*Текст упражнения*:
########

И Сергей научился этому, хотя с годами данное качество трансформировалось в умение отойти в сторону, отстраниться, поменять ракурс и увидеть всю парадоксальность происходящего, оставаясь при этом частью этого парадокса.

«Всю жизнь я дул в подзорную трубу и удивлялся, что нету музыки. А потом внимательно глядел в тромбон и удивлялся, что ни хрена не видно», – напишет впоследствии Довлатов переводчице, журналисту, своему доброму другу Людмиле Штерн.

Безусловно, можно дуть в трубу.

Можно в нее смотреть.

Можно ее использовать по назначению.

Можно, наконец, забравшись на крышу дома, бросить в водосточную трубу припасенный к такому случаю кирпич, и наблюдать, как пешеходы, напуганные странным и страшным звуком неизвестной этиологии, будут разбегаться в разные стороны и на всякий случай прикрывать голову руками.

На первый взгляд, поступок абсолютно бессмысленный, даже хулиганский, потому что как кирпич мог вылететь из трубы и попасть в проходящего мимо воронки водостока гражданина. И если не убить его, то покалечить определенно. Но, с другой стороны, эта и аналогичные ей выходки были вариантом коммуникации с себе подобными, выбросом энергии, которая копилась длинными вечерами, когда в коммуналке на Рубинштейна собирались друзья Норы Сергеевны – известные писатели, художники, актеры, кинематографисты, когда велись долгие взрослые разговоры и приходилось делать вид, что тебе все интересное и все понятно.

Однако энергия постулата «быть, а не казаться» требовала своего выхода.

Видимо, в этом таилась причина немыслимого поступка отличника Бориса, когда он из окна второго этажа помочился на директора школы по фамилии Чеботарев, более известного под кличкой Легавый.

 

Об этом уже шла речь в начале этой книги…

Невероятными усилиями родственников историю тогда удалось замять и почти даже забыть. Но вскоре комсомолец, общественник, спортсмен попал за решетку, отсидел, освободился, встал на путь исправления, но по этому пути следовал совсем непродолжительное время и вновь оказался на зоне.

Стало ясно, что это система и старший брат может быть интересен младшему лишь как его физиогномический двойник, как невыдуманный персонаж его сочинений, кладезь той закрытой для обычного советского молодого человека жизни, которая окружала, нависала, довлела, но при этом не афишировалась. Более того, все старательно делали вид, что ее нет, хотя на коммунальных кухнях только о ней и говорили.

«Я знал, что в газетах пишут неправду. Что за границей простые люди живут богаче и веселее. Что коммунистом быть стыдно, но выгодно…

Сталин напоминал шекспировских злодеев. Народ безмолвствовал, как в «Годунове». Это была не комедия и не трагедия, а драма. Добро в конечном счете торжествовало над злом. Низменные порывы уравновешивались высокими страстями. Шли в одной упряжке радость и печаль».

(Сергей Довлатов, «Наши»)

Когда Сереже было одиннадцать лет, Сталин умер. Отошел в мир иной.

########

*Собранные данные*:
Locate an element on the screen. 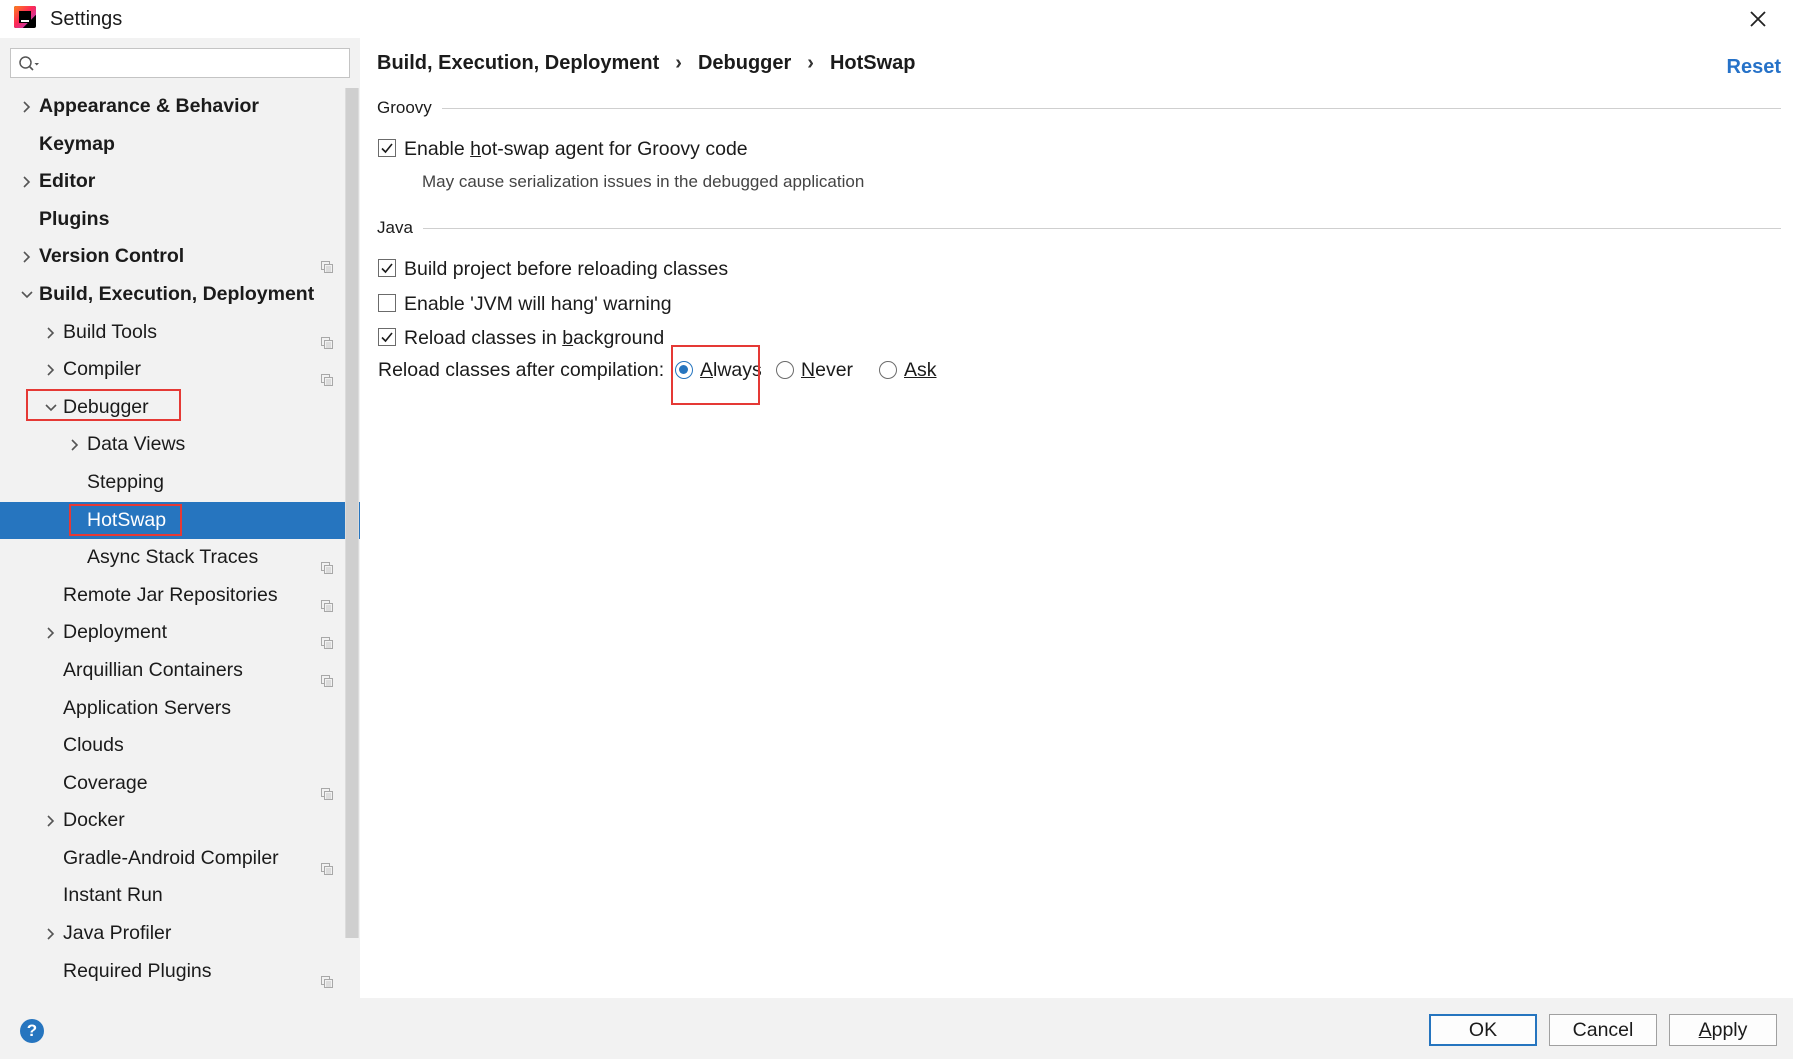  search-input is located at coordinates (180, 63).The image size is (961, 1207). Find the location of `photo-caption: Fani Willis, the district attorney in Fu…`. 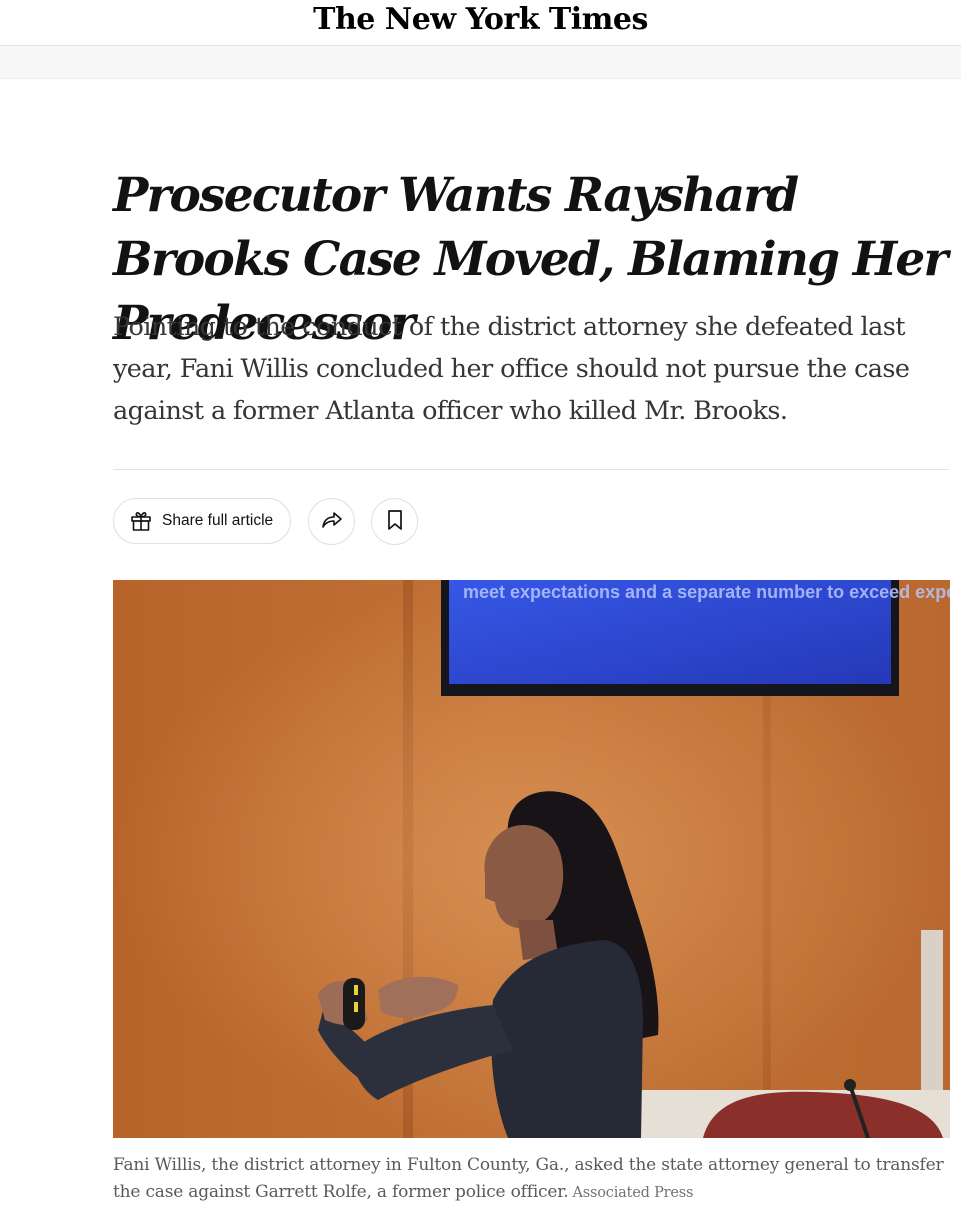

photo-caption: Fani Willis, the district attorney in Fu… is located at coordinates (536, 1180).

########

*Выполните задания*:
1 – Переведите на английский язык предложение из текста упражнения: «Однако энергия постулата «быть, а не казаться» требовала своего выхода».
2 – Под какой кличкой, согласно тексту упражнения, был известен директор школы Чеботарев?

*Ответы к заданиям*:
1 – However, the energy of the maxim "to be, not to seem" demanded an outlet.

2 – Легавый.